DIRECTIONS FOR THIS TASK: Every record shown below should be duplicated exactly.

RAW DATA:
========================================

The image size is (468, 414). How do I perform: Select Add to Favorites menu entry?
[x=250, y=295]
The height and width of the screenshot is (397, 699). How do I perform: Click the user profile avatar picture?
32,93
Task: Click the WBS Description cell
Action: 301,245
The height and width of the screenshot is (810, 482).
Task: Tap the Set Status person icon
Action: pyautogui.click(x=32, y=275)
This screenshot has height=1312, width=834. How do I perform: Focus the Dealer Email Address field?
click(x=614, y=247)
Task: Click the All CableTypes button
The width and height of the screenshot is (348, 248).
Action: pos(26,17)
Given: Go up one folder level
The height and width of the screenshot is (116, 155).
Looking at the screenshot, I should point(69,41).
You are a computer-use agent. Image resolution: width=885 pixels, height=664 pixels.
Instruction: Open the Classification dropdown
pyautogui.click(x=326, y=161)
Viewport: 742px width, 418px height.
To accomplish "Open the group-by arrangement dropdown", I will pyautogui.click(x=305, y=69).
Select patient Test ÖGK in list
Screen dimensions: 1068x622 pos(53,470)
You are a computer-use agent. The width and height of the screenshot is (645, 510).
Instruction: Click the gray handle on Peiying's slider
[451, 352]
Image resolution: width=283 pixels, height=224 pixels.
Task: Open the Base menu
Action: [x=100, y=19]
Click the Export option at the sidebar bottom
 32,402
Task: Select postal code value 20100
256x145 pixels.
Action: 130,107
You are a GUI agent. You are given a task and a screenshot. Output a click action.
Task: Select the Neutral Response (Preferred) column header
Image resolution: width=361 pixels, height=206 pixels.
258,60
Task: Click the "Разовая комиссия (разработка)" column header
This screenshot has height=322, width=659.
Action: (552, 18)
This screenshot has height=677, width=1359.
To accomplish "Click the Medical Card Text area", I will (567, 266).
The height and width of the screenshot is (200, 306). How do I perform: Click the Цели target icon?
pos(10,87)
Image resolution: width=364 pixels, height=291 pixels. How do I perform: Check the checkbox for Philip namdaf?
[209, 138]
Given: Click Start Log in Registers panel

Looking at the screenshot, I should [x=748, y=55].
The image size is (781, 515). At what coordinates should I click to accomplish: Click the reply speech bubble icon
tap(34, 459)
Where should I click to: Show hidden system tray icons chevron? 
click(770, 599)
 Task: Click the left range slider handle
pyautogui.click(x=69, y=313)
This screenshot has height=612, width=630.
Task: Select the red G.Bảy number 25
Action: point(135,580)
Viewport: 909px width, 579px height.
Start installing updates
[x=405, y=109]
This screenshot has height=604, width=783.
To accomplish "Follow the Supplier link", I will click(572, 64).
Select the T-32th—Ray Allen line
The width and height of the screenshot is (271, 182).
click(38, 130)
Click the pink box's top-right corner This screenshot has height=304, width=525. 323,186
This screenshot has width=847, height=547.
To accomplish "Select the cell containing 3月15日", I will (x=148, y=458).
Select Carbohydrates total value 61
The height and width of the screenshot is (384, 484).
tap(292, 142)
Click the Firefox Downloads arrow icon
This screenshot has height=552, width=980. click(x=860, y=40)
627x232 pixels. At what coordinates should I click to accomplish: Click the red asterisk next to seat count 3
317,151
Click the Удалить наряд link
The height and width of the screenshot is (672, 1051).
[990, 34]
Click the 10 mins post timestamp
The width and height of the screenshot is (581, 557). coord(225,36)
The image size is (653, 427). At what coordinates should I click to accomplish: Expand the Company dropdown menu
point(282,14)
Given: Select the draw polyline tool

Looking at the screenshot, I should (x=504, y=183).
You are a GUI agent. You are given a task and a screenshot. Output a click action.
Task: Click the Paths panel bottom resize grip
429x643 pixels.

========================================

RESULT BELOW:
The image size is (468, 414). How do I perform: Select Add to Favorites menu entry?
[x=250, y=295]
The height and width of the screenshot is (397, 699). How do I perform: Click the user profile avatar picture?
32,93
Task: Click the WBS Description cell
Action: 301,245
The height and width of the screenshot is (810, 482).
Task: Tap the Set Status person icon
Action: pyautogui.click(x=32, y=275)
This screenshot has height=1312, width=834. How do I perform: Focus the Dealer Email Address field?
click(x=614, y=247)
Task: Click the All CableTypes button
The width and height of the screenshot is (348, 248).
Action: pos(26,17)
Given: Go up one folder level
The height and width of the screenshot is (116, 155).
Looking at the screenshot, I should point(69,41).
You are a computer-use agent. Image resolution: width=885 pixels, height=664 pixels.
Instruction: Open the Classification dropdown
pyautogui.click(x=326, y=161)
Viewport: 742px width, 418px height.
To accomplish "Open the group-by arrangement dropdown", I will pyautogui.click(x=305, y=69).
Select patient Test ÖGK in list
Screen dimensions: 1068x622 pos(53,470)
You are a computer-use agent. The width and height of the screenshot is (645, 510).
Instruction: Click the gray handle on Peiying's slider
[451, 352]
Image resolution: width=283 pixels, height=224 pixels.
Task: Open the Base menu
Action: [x=100, y=19]
Click the Export option at the sidebar bottom
 32,402
Task: Select postal code value 20100
256x145 pixels.
Action: 130,107
You are a GUI agent. You are given a task and a screenshot. Output a click action.
Task: Select the Neutral Response (Preferred) column header
Image resolution: width=361 pixels, height=206 pixels.
258,60
Task: Click the "Разовая комиссия (разработка)" column header
This screenshot has height=322, width=659.
Action: (552, 18)
This screenshot has height=677, width=1359.
To accomplish "Click the Medical Card Text area", I will (567, 266).
The height and width of the screenshot is (200, 306). How do I perform: Click the Цели target icon?
pos(10,87)
Image resolution: width=364 pixels, height=291 pixels. How do I perform: Check the checkbox for Philip namdaf?
[209, 138]
Given: Click Start Log in Registers panel

Looking at the screenshot, I should [x=748, y=55].
The image size is (781, 515). At what coordinates should I click to accomplish: Click the reply speech bubble icon
tap(34, 459)
Where should I click to: Show hidden system tray icons chevron? 
click(770, 599)
 Task: Click the left range slider handle
pyautogui.click(x=69, y=313)
This screenshot has height=612, width=630.
Task: Select the red G.Bảy number 25
Action: point(135,580)
Viewport: 909px width, 579px height.
Start installing updates
[x=405, y=109]
This screenshot has height=604, width=783.
To accomplish "Follow the Supplier link", I will click(572, 64).
Select the T-32th—Ray Allen line
The width and height of the screenshot is (271, 182).
click(38, 130)
Click the pink box's top-right corner This screenshot has height=304, width=525. 323,186
This screenshot has width=847, height=547.
To accomplish "Select the cell containing 3月15日", I will (x=148, y=458).
Select Carbohydrates total value 61
The height and width of the screenshot is (384, 484).
tap(292, 142)
Click the Firefox Downloads arrow icon
This screenshot has height=552, width=980. click(x=860, y=40)
627x232 pixels. At what coordinates should I click to accomplish: Click the red asterisk next to seat count 3
317,151
Click the Удалить наряд link
The height and width of the screenshot is (672, 1051).
[990, 34]
Click the 10 mins post timestamp
The width and height of the screenshot is (581, 557). coord(225,36)
The image size is (653, 427). At what coordinates should I click to accomplish: Expand the Company dropdown menu
point(282,14)
Given: Select the draw polyline tool

Looking at the screenshot, I should (x=504, y=183).
You are a GUI agent. You are given a task and a screenshot. Output a click action.
Task: Click the Paths panel bottom resize grip
429x643 pixels.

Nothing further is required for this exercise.